Text section>
"""
Meanwhile, he’s been thinking a lot about his childhood, especially his beautiful, beloved mother (Penélope Cruz). In some of the film’s best scenes, we see young Salvador (Asier Flores) as a dreamy, precocious child, who adores music and cinema. The family was so poor they had to live in underground cave houses, carved out of stucco and stone (there are no windows, but there is a “courtyard” of sorts, with a skylight). Salvador’s mother does everything in her power to make this hovel homey. And prepubescent Salvador is also finding himself preoccupied with the sensitive, hunky young workman he is teaching to read. That young man inspires Salvador’s first intense stirrings of erotic longing.

The film, which pivots back and forth between contemporary times and scenes from Salvador’s childhood, is mostly about how adult Salvador, through a series of minor and major events, eventually gets his artistic groove back.

As Salvador, Banderas gives his most confident, mature performance to date. Nine out of ten times, when an actor plays an addict, they seem to be gunning for an Oscar. But Banderas’ still, melancholy work is precisely what makes his performance so special (he did, indeed, win Best Actor at the Cannes Film Festival). He never overdoes it; he allows himself to depict a man overcome by ennui.

Still, much as I admired Banderas’ performance, and both the film’s striking beauty and its soul-baring honesty, I almost found that ennui too oppressive. It’s a film about artistic inertia that comes dangerously close to feeling inert itself. It’s interesting that Almodóvar’s most personal film is also his most subdued. My films are flamboyant, he seems to be saying, but I am not.
"""
Records>
"""
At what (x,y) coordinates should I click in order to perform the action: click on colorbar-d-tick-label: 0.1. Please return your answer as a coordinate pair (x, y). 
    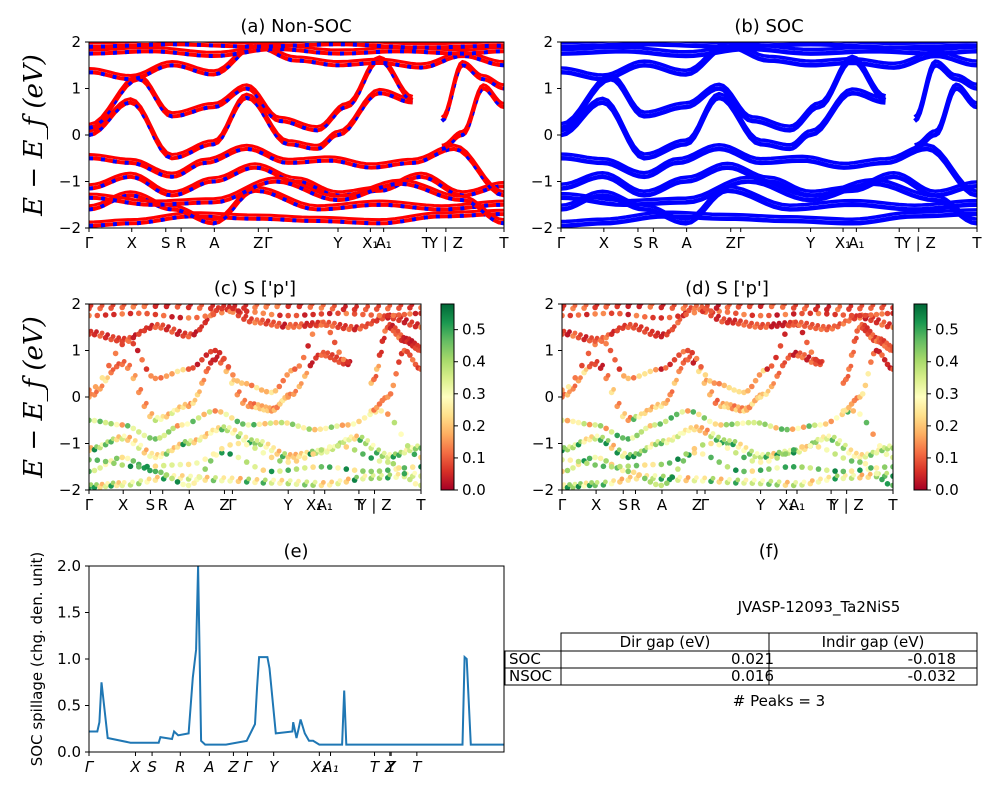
"""
"""
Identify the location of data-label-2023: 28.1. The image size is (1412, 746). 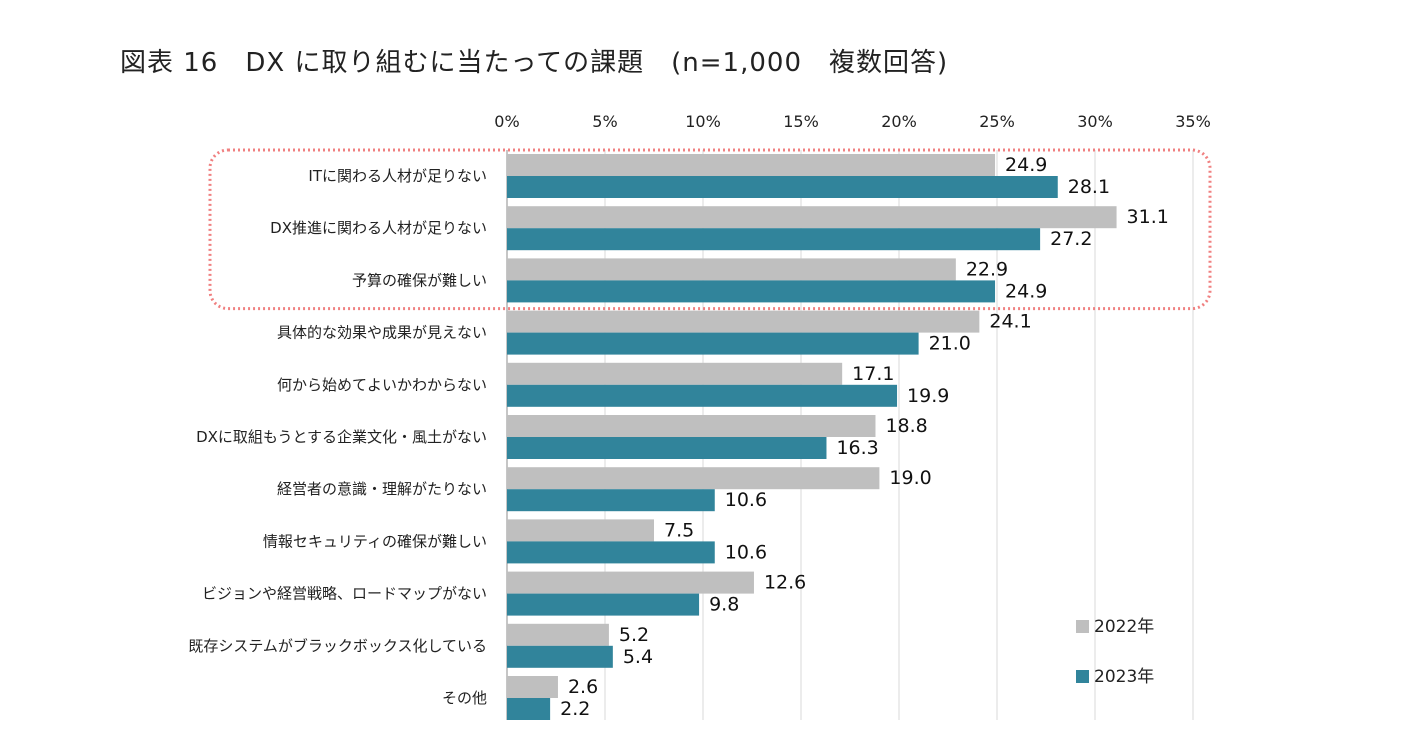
"""
Exercise tasks>
• 1. From the film review, reproduce the passage starting at "As Salvador, Banderas" and ending at "overcome by ennui.".
• 2. In the film review, what prize did Banderas win at the Cannes Film Festival?

Answers for the exercise>
• 1.
As Salvador, Banderas gives his most confident, mature performance to date. Nine out of ten times, when an actor plays an addict, they seem to be gunning for an Oscar. But Banderas’ still, melancholy work is precisely what makes his performance so special (he did, indeed, win Best Actor at the Cannes Film Festival). He never overdoes it; he allows himself to depict a man overcome by ennui.

• 2. Best Actor